## PROMPT
Exact reproduction of all the data is required, with pictures excluded.

----------

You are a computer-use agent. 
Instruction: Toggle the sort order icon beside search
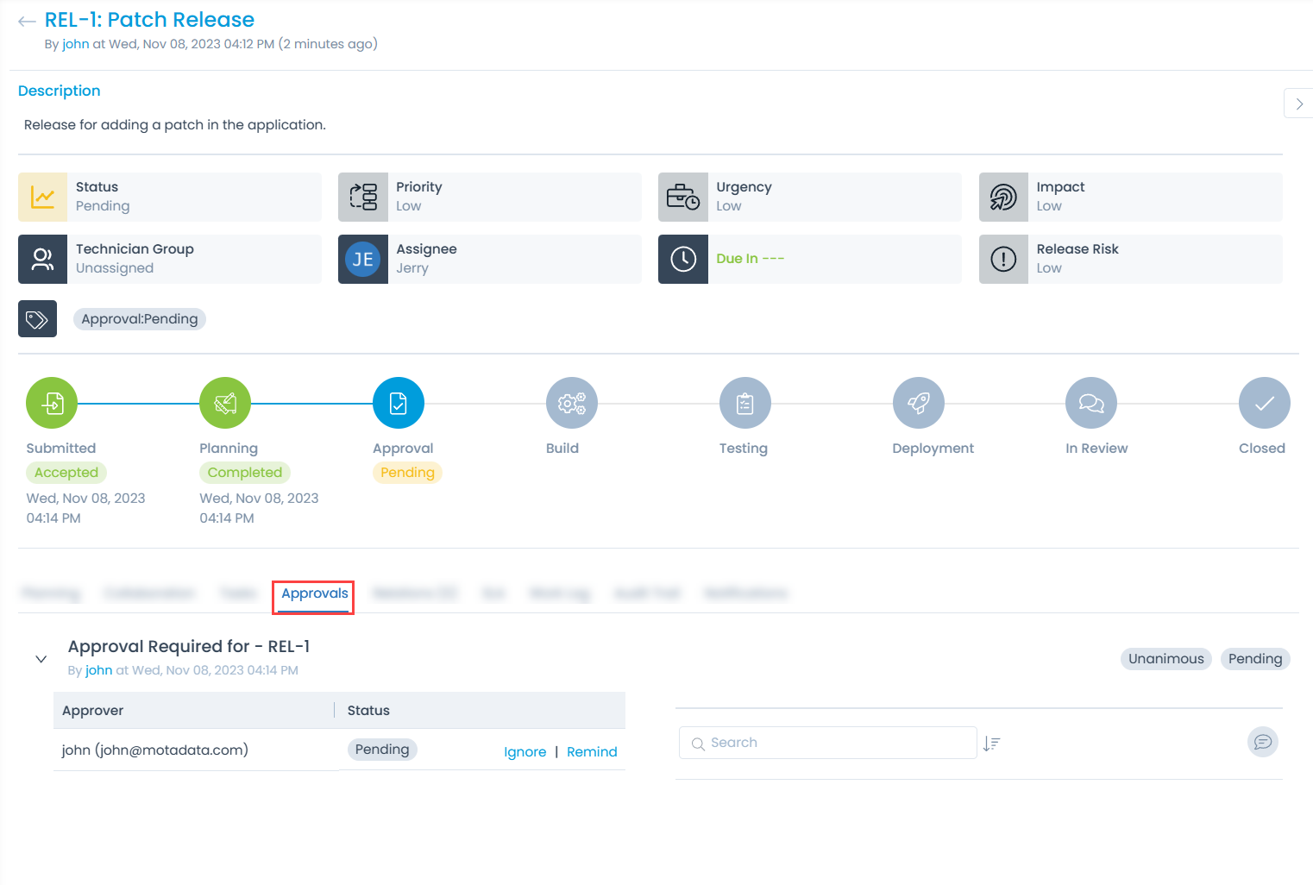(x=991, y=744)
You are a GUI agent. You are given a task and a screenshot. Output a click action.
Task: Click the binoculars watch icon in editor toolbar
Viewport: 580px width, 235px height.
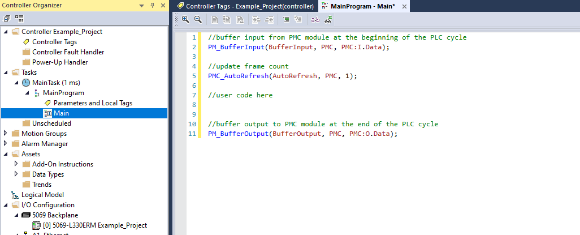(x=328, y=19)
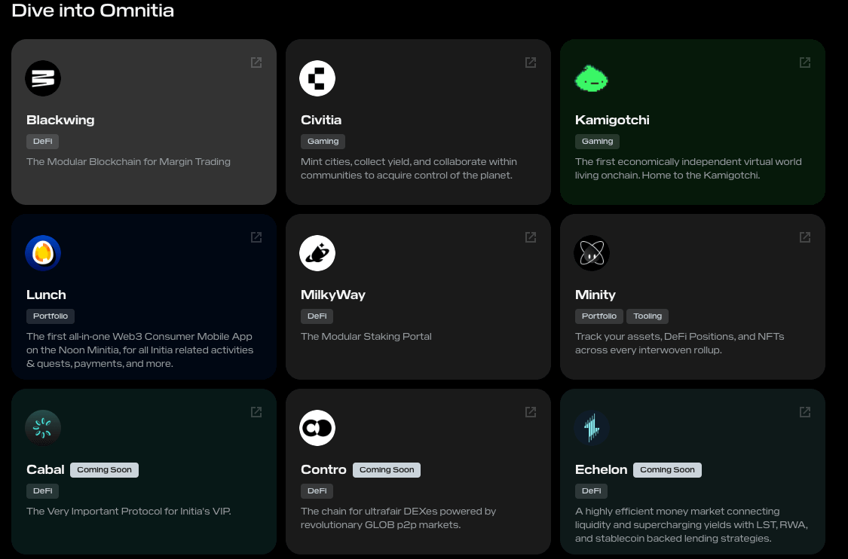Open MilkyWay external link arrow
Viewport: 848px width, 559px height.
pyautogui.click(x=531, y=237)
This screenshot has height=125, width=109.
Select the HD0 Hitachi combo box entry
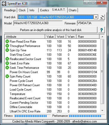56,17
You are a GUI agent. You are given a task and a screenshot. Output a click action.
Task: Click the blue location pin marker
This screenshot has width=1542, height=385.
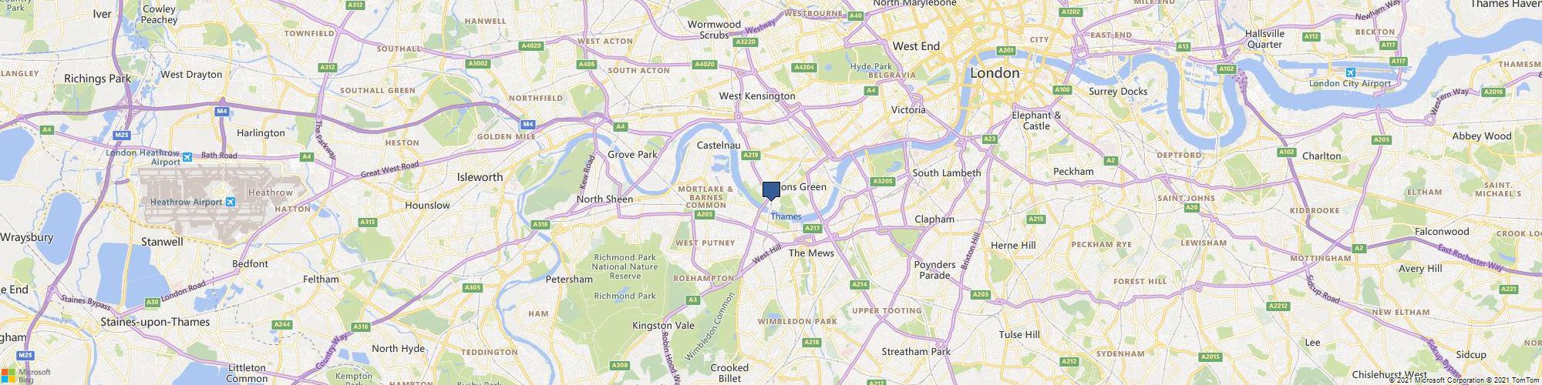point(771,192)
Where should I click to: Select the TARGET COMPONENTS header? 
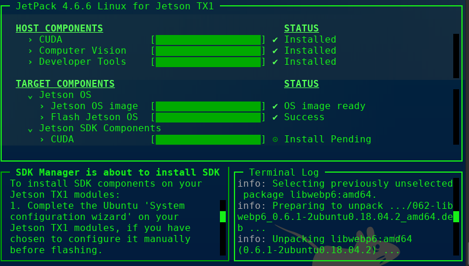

----------

## TASK ANSWER
You are a computer-use agent. 
Instruction: Toggle the sort order icon beside search
(x=991, y=744)
You are a GUI agent. You are given a task and a screenshot. Output a click action.
Task: Click the binoculars watch icon in editor toolbar
Viewport: 580px width, 235px height.
(x=328, y=19)
Open MilkyWay external link arrow
Viewport: 848px width, 559px height.
pyautogui.click(x=531, y=237)
This screenshot has height=125, width=109.
Select the HD0 Hitachi combo box entry
56,17
You are a GUI agent. You are given a task and a screenshot. Output a click action.
Task: Click the blue location pin marker
This screenshot has width=1542, height=385.
point(771,192)
Where should I click to: Select the TARGET COMPONENTS header? 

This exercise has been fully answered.